I found two of them after it was already too late for them, but she had one nursing. Then that one disappeared, so I thought she’d moved it to a safer place. After a while, though, I noticed she was following me around and acting out of sorts. She seemed to be making a nest in an old blanket on the porch, but there were no kittens there. Then I found the missing kitten where he must have fallen to the basement floor and crawled behind a box. He must have been there for at least a day.

He barely showed any signs of life, but I went and got his mama and made her smell him. She didn’t seem interested. So I took him to her nest on the porch, and then she started licking him. A day later he was gone again, so I thought he probably died. Then I noticed a couple times when I was in the basement, she came down the stairs, and I followed her back to a hole in the wall to the space under the bathtub. She’d moved him in there.

He mewled under there once in a while at first, but I hadn’t heard him in a long time, so again I thought he’d died. Yesterday I opened the basement door, and there were kitten and cat poking their heads out of the hole. It looked like she wanted to bring him out of there, but couldn’t make the jump to the stairs while carrying him. So I got a box and put some paper in it, and stuck them in the box next to the stairs.

Then he disappeared again, and I found him on the stairs going out of the basement. She must have been trying to take him outside somewhere and lost him along the way. Back to the box. In my mind, he’s already used up half his lives, but if he manages to survive this quality of mothering, he’s going to be one tough cat.

Here’s the other litter waiting for Momma to come back. Free kittens in T-minus two months, give or take. I haven’t counted boys and girls yet, because I respect their privacy (what’s that from?). As usual, I can’t take a decent picture indoors.


This was 2-3 weeks ago when we had that three inches of snow out of nowhere. It didn’t last long, but long enough to get a picture of the first asparagus sticking up through it.


The chickens like to be near some cover most of the time. Fear of hawks, I guess. So lately they’ve been hanging out near the pile I’ve been stacking up for a cookout.
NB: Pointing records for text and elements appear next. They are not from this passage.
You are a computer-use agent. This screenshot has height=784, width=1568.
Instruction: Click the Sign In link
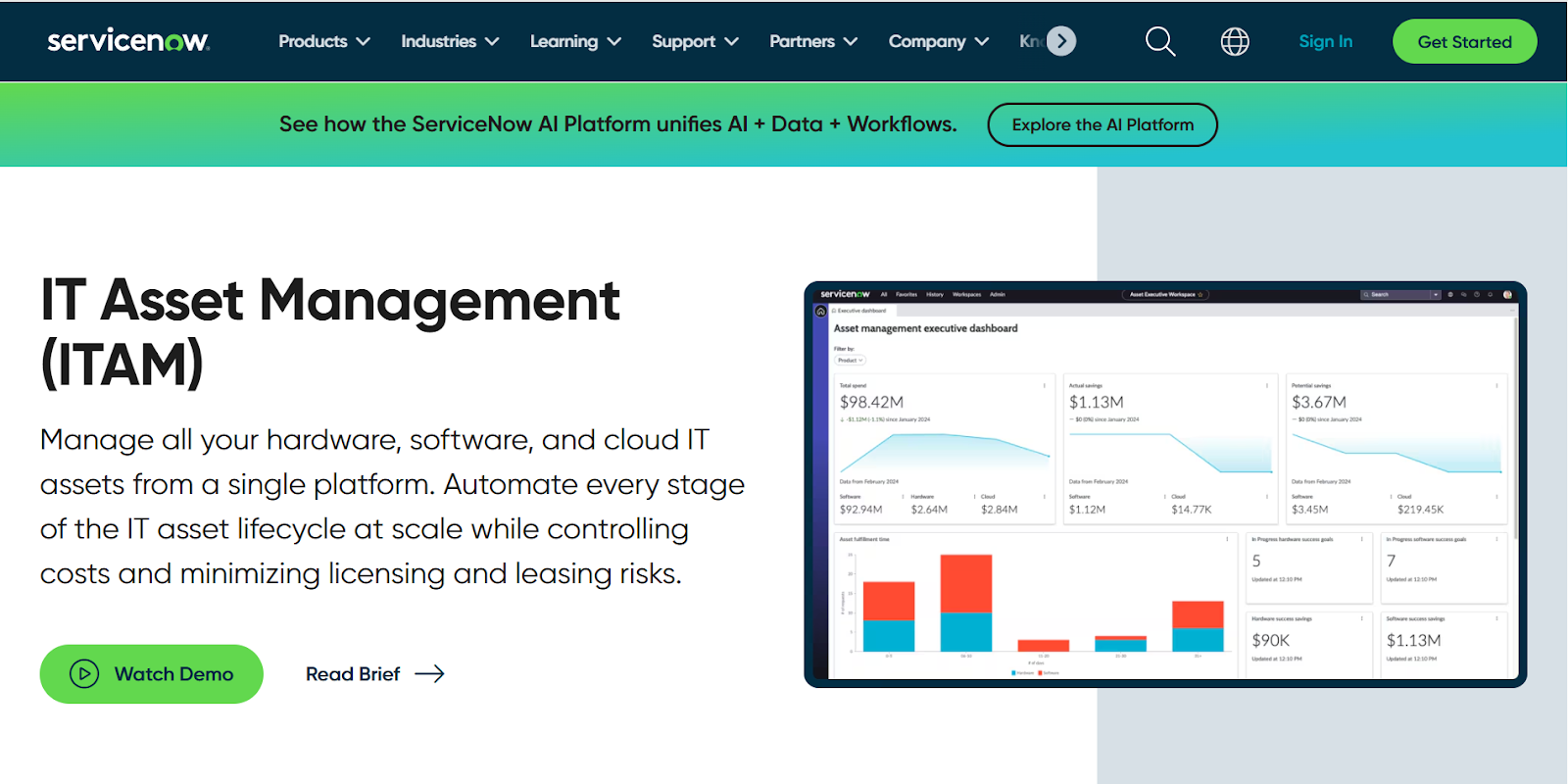click(x=1325, y=41)
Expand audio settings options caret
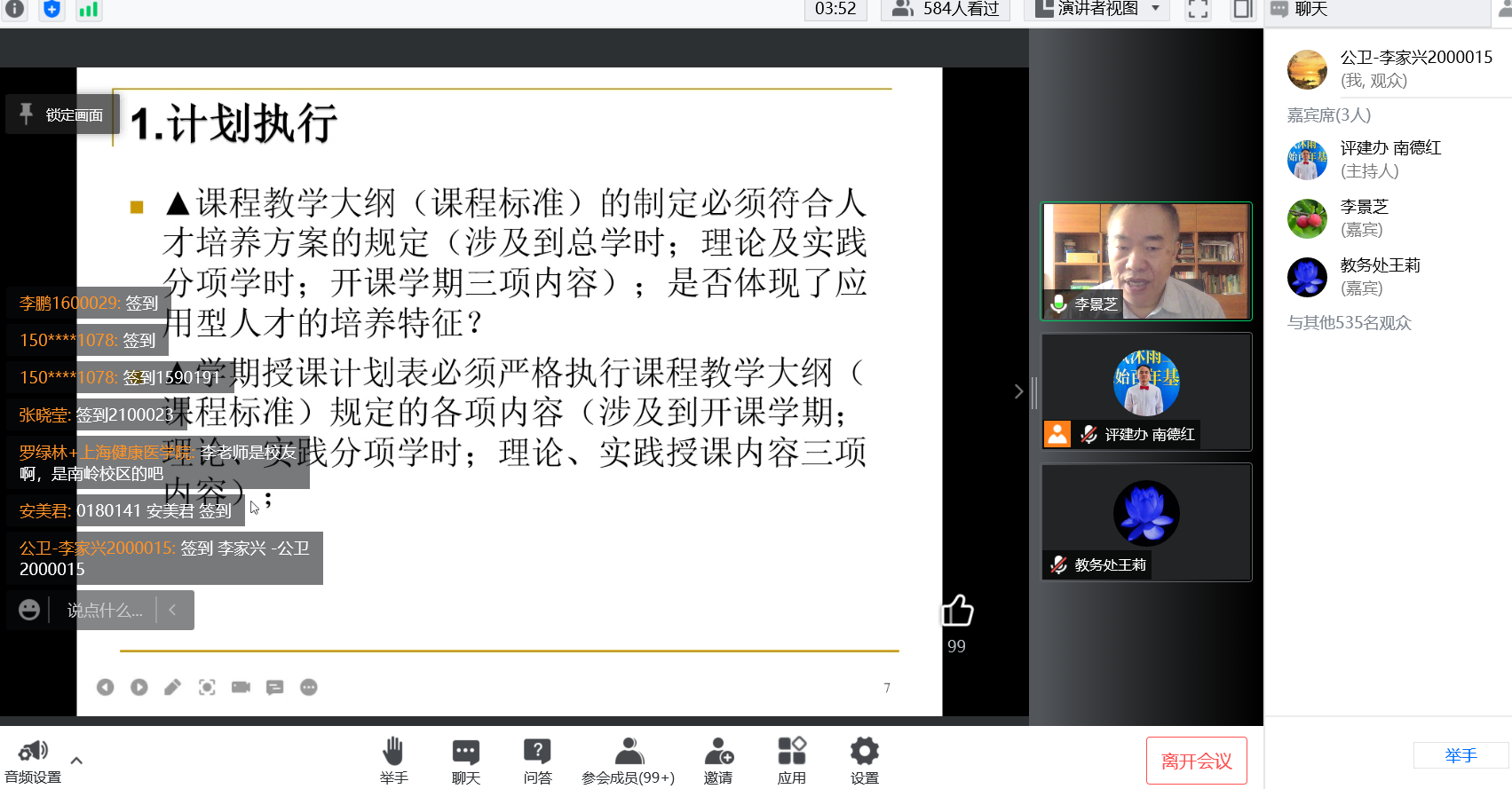The image size is (1512, 789). click(76, 761)
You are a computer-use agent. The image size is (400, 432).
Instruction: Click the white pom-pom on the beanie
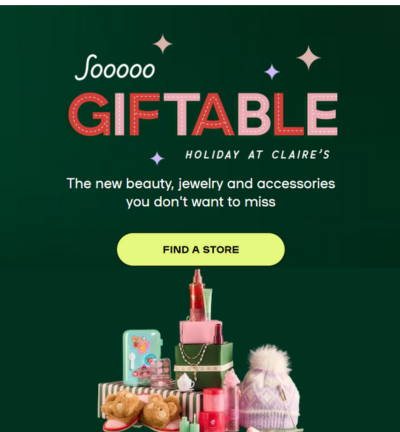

I’ve been trying to decide where to put the new chicks this year, and time is running short to get them. I’ve had them in the basement before, and that worked okay, but I took down that pen to stack firewood there, and I didn’t want to have to put it back up. Wherever they go has to be cat-tight on top of coon-tight, which makes it tough. I thought about building a pen in the barn and running an extension cord out there for the heat lamps, but then I’d be up a couple times a night to make sure they stayed on.

Then I thought of this little chicken house I built a dozen years ago. I never expected it to last this long, and it’s been settling into the ground where it was sitting unused for eight years now. But I figured if I could drag it up near the house and make it tight, I could run an extension cord to it and have it close enough that I could look out from the house to check on it at night.

The bicycle wheels were so I could move it around the yard with a portable pen and keep the chickens from killing out one patch of grass. It’s heavy enough that it wasn’t easy to move, but it worked back then. There was no chance of moving it by hand this time, though. So I pried it up enough to get a rope under the front corners and around the back, and started pulling. Once it came loose from the ground, it actually went pretty well. The bottom is a 3/4-inch piece of plywood, and it hasn’t fallen apart yet. Now I just need to make sure everything is secure, and it’ll be ready for chicks.